I only lost a few pounds in February, but I don’t mind — according to my body analysis I’m gaining a ton of muscle, which is heavier and cancels out a lot of fat loss. Weight isn’t as important as you think. More important is that I look and feel different — especially in my face, my upper arms and my thighs. And I’ve lost three inches off my waist since December.
Also a bonus: I went bathing suit shopping and found three suits that I loved and felt great in!
Coming Up in March 2017
I have a few more days on the cruise at the beginning of March, and beyond that, I have no travel plans scheduled in March. Which, once again, is great. I feel like I’m actually starting to live my goal of traveling 25% of the time or less.

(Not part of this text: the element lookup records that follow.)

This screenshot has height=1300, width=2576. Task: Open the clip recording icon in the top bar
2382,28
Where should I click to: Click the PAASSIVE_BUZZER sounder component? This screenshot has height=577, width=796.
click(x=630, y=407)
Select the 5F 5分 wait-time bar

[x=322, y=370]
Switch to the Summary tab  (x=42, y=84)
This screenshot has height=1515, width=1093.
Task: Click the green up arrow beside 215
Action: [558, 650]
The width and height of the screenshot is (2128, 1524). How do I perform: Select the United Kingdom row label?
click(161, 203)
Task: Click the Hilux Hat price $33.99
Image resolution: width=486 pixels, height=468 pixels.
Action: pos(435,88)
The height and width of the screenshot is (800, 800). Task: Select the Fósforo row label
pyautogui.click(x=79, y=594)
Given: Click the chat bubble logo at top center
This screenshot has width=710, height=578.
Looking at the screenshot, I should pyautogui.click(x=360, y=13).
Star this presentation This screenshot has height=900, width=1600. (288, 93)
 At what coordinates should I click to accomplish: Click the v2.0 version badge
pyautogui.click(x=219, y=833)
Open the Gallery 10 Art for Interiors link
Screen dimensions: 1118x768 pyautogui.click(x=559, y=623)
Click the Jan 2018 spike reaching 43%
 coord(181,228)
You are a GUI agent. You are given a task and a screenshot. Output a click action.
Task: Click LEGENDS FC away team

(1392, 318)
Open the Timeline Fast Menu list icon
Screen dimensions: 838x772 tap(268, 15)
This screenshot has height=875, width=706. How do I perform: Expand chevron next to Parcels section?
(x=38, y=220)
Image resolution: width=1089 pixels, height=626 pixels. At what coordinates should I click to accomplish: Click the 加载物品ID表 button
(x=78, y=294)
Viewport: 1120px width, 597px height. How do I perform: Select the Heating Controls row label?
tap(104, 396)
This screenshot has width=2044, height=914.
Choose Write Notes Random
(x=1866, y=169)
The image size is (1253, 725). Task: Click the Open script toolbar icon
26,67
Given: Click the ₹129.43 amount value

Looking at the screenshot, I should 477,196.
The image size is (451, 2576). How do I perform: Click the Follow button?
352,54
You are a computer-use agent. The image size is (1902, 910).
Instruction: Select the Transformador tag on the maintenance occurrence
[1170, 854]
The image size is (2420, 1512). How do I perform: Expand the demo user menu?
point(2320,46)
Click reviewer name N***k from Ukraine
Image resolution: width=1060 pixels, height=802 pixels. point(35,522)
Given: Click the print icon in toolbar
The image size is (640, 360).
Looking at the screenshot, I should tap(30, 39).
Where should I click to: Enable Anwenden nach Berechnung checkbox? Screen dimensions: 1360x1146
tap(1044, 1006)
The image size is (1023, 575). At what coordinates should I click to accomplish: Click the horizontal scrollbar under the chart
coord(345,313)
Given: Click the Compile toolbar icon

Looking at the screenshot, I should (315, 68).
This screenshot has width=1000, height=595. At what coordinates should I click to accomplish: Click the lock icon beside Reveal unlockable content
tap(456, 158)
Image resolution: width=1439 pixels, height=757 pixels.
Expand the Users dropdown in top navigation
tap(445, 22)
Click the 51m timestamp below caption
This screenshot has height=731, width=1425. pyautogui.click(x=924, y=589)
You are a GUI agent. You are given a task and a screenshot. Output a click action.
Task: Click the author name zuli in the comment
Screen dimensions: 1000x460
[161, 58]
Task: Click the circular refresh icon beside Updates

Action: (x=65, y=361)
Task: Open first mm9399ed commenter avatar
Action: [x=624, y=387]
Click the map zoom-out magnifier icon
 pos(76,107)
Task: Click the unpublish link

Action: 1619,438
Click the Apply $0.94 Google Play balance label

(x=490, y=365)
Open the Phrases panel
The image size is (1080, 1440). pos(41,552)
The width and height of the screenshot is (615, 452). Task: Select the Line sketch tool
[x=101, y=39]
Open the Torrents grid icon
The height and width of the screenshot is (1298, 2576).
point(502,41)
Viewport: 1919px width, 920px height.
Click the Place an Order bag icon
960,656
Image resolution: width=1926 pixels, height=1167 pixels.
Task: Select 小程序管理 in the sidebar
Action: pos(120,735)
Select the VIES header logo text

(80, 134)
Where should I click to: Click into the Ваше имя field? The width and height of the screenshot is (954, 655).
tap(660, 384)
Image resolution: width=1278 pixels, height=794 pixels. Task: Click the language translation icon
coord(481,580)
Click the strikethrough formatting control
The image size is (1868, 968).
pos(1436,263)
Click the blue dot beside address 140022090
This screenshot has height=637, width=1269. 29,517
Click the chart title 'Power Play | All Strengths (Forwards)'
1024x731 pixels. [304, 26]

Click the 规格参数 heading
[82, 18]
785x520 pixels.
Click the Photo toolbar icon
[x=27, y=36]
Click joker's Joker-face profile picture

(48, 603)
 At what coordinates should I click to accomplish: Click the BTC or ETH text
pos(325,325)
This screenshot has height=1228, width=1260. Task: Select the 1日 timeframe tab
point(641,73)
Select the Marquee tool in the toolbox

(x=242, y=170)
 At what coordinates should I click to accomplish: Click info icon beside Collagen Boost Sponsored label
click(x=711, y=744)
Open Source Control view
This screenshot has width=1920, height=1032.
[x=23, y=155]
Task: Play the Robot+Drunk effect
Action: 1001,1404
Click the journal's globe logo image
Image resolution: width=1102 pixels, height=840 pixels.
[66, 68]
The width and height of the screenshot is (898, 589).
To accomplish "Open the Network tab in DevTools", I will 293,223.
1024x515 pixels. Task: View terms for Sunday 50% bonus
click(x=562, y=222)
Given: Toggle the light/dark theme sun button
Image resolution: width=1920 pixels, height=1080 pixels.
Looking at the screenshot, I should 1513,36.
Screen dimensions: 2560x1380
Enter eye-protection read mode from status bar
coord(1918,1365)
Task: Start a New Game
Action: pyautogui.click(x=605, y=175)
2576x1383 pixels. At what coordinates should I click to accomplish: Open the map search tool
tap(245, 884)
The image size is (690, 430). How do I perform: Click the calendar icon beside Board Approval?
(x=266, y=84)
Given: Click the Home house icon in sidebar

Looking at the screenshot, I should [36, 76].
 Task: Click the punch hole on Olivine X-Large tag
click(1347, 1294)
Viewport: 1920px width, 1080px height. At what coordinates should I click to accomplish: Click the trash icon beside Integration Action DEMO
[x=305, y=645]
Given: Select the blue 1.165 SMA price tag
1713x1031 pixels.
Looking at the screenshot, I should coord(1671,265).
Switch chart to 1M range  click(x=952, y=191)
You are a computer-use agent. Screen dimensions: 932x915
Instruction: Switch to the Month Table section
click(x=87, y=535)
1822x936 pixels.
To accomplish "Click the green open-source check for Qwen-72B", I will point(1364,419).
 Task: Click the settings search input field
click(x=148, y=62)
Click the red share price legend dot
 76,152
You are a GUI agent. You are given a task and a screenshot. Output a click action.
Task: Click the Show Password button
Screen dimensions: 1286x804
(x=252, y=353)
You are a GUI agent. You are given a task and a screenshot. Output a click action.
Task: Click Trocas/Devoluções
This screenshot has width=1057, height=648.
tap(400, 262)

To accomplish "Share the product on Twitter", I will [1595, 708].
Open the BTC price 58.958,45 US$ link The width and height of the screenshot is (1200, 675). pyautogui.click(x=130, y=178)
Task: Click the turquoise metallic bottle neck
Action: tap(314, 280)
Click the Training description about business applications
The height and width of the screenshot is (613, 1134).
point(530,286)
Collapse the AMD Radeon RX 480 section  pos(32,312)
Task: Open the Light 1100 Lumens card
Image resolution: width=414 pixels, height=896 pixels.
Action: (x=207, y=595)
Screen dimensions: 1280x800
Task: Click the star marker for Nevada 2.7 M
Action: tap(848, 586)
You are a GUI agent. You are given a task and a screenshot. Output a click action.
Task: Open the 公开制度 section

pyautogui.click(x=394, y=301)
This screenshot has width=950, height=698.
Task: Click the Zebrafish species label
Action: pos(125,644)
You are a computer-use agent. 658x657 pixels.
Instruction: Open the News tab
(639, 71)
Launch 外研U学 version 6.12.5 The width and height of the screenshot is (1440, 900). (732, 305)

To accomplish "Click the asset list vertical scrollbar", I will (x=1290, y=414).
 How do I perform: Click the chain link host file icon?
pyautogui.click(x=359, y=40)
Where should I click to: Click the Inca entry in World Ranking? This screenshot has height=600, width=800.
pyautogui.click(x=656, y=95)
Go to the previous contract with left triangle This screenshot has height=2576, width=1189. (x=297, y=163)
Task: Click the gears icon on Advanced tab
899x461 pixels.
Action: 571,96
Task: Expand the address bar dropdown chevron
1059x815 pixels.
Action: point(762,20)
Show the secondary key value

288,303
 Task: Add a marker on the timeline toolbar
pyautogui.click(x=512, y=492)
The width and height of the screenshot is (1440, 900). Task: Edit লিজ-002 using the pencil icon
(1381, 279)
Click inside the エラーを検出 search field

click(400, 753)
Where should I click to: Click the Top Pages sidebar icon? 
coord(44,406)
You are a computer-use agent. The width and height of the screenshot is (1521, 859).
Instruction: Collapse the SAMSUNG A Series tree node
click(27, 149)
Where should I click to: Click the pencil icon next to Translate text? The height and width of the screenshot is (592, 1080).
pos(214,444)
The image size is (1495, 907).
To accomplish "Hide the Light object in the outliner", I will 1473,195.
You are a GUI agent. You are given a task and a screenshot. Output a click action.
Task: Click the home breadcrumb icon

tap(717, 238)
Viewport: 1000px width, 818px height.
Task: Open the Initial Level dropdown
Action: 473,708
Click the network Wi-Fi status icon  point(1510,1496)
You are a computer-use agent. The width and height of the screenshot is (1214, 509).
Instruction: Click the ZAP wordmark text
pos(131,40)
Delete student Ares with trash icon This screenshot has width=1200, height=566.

I do have a lot I want to do in New York this month, including visiting the new Golden Girls cafe in Washington Heights, so stay tuned for more local coverage!
Plus, Cailin is coming to stay for a few days (amusingly, she’ll already be at my place when I get back from the cruise). I’m also looking forward to hosting my book group at my apartment, which is shockingly the first time I’ve invited more than two people into my apartment simultaneously!
What’s coming up for you in March? Share away!